Shafaq News/ The Autonomous Administration in North and Eastern Syria (AANES) expressed readiness to engage in a dialogue with the Syrian Government and welcome any Russian initiative in this direction.

In a statement issued earlier today, Saturday, the Foreign Relations Office of AANES said, "Since the beginning, the Autonomous administration has asserted that the crisis in Syria can only be solved via dialogue and understanding with the Syrian Regime."

The statement said that AANES has spared no effort to achieve this conquest, including the dialogue with the Syrian Government.

"The Syrian regime does not tolerate changing the reality in Syria and clinches on the same mentality that caused the crisis and the Syrian suffering."

The Foreign Relations office of AANES hoped that Russia catalyzes the dialogue.

Russian Foreign Minister Sergey Lavrov on Friday said Kurds in Syria should look to Erbil and Baghdad as a model of cooperation.

During a press conference in Moscow, Lavrov said Russian forces went to Syria at the invitation of Bashar al-Assad's Government.

"We have been promoting contacts, direct contacts between the Kurdish representatives, and the official Damascus [government], so they will finally engage in direct dialogue on how they coexist together, live together in one single country," he said in response to a question from Kurdistan 24's Moscow correspondent Khoshawi Muhammad.

Iraq is a good example of how different people can live peacefully together, Lavrov said. "I visited these places, and I said this positive experience should be shared with the Syrian Kurds, so they can benefit."

"When President Trump announced the US will be withdrawing from Syria, the Kurdish leaders immediately started asking us to build bridges with Damascus," he said.

Lavrov claimed, however, that the Syrian Kurds "changed their mind."

"Our Kurdish colleagues probably thought the US would decide everything for them," he said. "We are ready to help facilitate contracts and consultations, more engaged in this kind of work; it should be consistent with what you're saying and what you're doing."

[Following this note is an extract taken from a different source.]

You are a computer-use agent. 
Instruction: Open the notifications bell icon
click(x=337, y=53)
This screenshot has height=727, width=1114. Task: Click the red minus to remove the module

Unlike in Syria, the autonomous Kurdistan region of Iraq is recognized by the Iraqi constitution.

The US-backed Syrian Democratic Forces and their allied civilian administration control large swathes of the northeast part of the country, and US troops ultimately stayed after Trump's announcement.

Lavrov accused Washington of inciting Kurdish separatism, and said Kurds who want to normalize relations with Damascus should realize it is a "provocation" and would "bring no good."

Talks between the Syrian Government and the Kurdish administration have failed despite Russian mediation. The Syrian Kurdish leadership has pushed for some degree of autonomy in the northeast and recognition of the local administration. Still, Damascus insists on the full return of all Syrian territory to central government control.

Tensions between the Syrian Kurds and Damascus have led to fighting between the autonomous administration's forces and pro-Syrian government militias around the cities of Qamishli and al-Hasakah in the northeast.